Category 6 – Internal
Jeff Nall, APR, CPRC
Research/Situation Analysis: Background: The Florida Public Relations Association (FPRA) is the oldest public relations organization in the United States. Members represent a variety of different organizations including private and public corporations, government entities, not-for-profits, counseling firms and independent practitioners. FPRA provides an array of member services, benefits and opportunities including voluntary professional accreditation and certification. Accreditation in Public Relations (APR) is offered through the Universal Accreditation Board to members of participating organizations, including FPRA. The credential of Certified Public Relations Counselor (CPRC) is a unique, second-tier credential offered exclusively by FPRA to its members who have previously earned their APR and have ten or more years experience in the field of public relations. Newly accredited and certified members are recognized each year at FPRA’s Annual Conference.
Research: As of Annual Conference 2008, only 50 members had earned the CPRC credential since it was created 32 years prior in 1976. Of the 50 CPRCs, only 13 had earned the credential since Annual Conference 2003. As newly elected 2008-2009 FPRA VP/Accreditation & Certification, I wanted to learn why so few of our members were sitting for the credential and what could be done to educate and motivate our target audience of CPRC eligible members. Informal feedback from members suggested that there was a lack of information about both the credential and the process. To gain further insight, a survey was conducted of those who had earned the credential in the previous two years. The survey results supported the informal feedback. (The survey and responses are included in the support material section of the entry binder.)
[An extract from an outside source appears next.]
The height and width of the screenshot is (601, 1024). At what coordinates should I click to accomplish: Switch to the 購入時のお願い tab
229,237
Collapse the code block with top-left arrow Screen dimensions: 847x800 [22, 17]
Situation Analysis: More information and educational tools were needed to assist our CPRC eligible members in understanding and achieving the credential. Plans for a comprehensive, multi-tool campaign were set in motion. Key messages would focus on career advancement, ease of process and affordability, and leading by example.
Objective: Though six members earned the CPRC credential in 2007-2008, the following goal was considered a sizeable challenge based on the five-year trend. The outcome objective set for a new campaign was:
Implementation: To achieve the objective set for the campaign, the following new tools were created and tactics implemented.
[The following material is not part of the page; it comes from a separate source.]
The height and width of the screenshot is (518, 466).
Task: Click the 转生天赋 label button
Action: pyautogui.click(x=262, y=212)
- to increase the number of new CPRCs in the 2008-2009 FPRA year by 33% (8) over the number of new CPRCs in the 2007-2008 FPRA year (6).
(These tools and/or sample usage is included in the support material section of the entry binder.)
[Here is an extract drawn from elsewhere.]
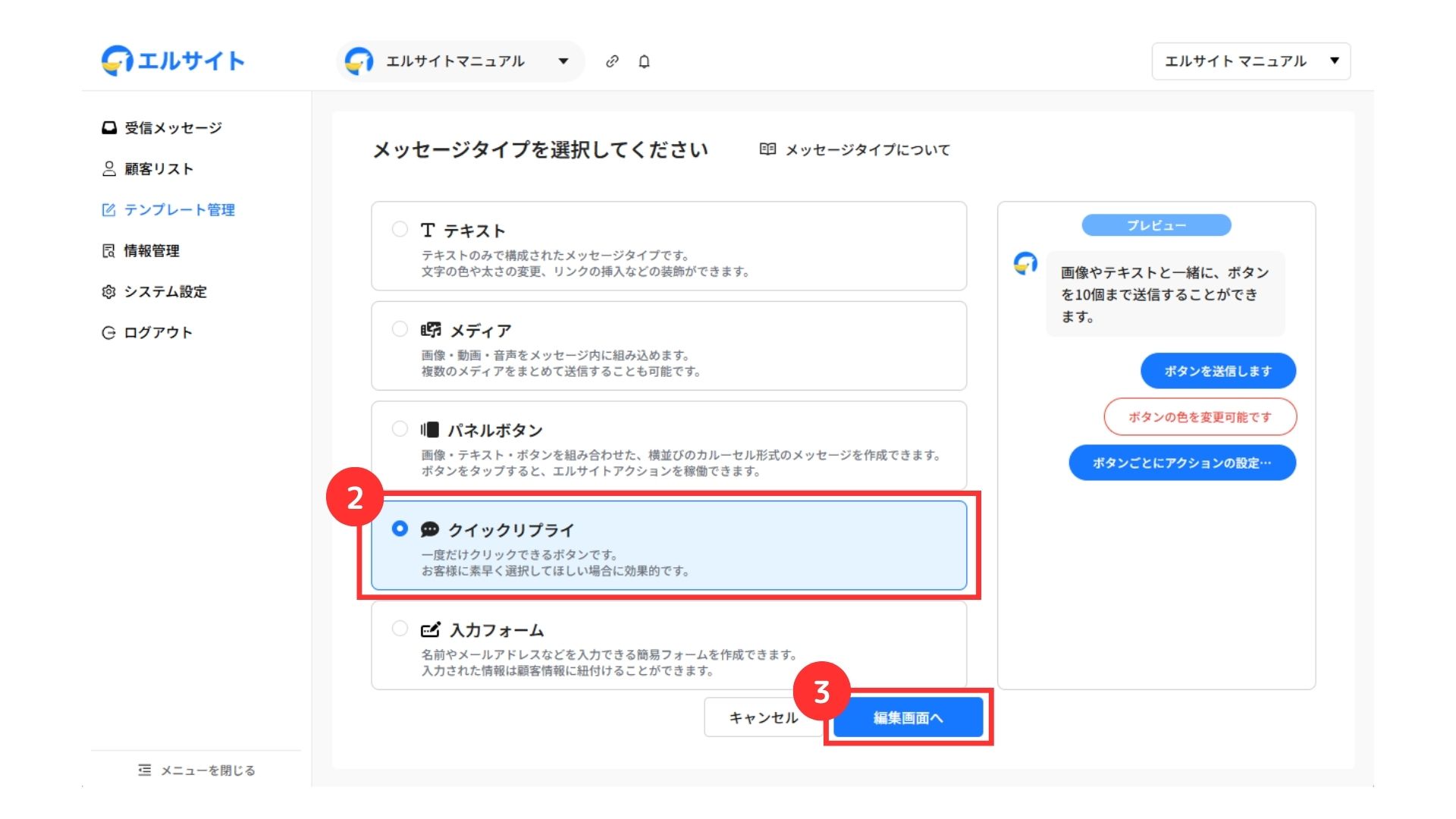
Task: Click the システム設定 gear icon
Action: click(109, 292)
Evaluation: The campaign was a resounding success. The objective was not only exceeded, but the number of new CPRCs recognized at Annual Conference 2009 was the largest in the Association’s history. The evaluation showed:
- CPRC PowerPoint Presentation “FPRA’s Highest Credential……. Your Greatest Opportunity” - The presentation was made to the state board, provided to local certification chairs and CPRC eligible members, and posted on the FPRA Web site.
- CPRC Fact Sheet and FAQs- The fact sheet and FAQs were provided to local certification chairs and CPRC eligible members and posted on the FPRA Web site.
- CPRC Video “Your Future. Your Career. Your Leadership Opportunity” – The video was provided to local certification chairs for use in Chapter blogs and Web sites and posted on the FPRA Web site.
- Articles - Articles were submitted for FPRA’s e-facts newsletter and Chapter newsletters and blogs.
- Letter - A template letter to CPRC eligible members was provided to Chapter Presidents for local outreach.
- Emails – Emails were sent to all CPRC eligible members. Documents such as an application, fact sheet, FAQs, sample exam questions and answers and the PowerPoint presentation were attached.
- Personal contact – Established frequent personal contact with both CPRC eligible members and local certification chairs to offer encouragement, coach and answer questions.
the number of new CPRCs in the 2008-2009 FPRA (15) represented an increase of 150% over the number of new CPRCs in the 2007-2008 FPRA year (6), exceeding goal (8) by 88%.
Budget: The campaign came in under its approved $200 budget. The only cost associated with the campaign was $129, which was spent on a logoed set piece for the video. Studio time and production of the video were donated. All other tools were produced as a volunteer at no cost to the Association.
- The number of new CPRCs more than doubled the number the previous year and exceeded the number in the previous five years combined (13). The total number of CPRCs had been increased by 30% in one year!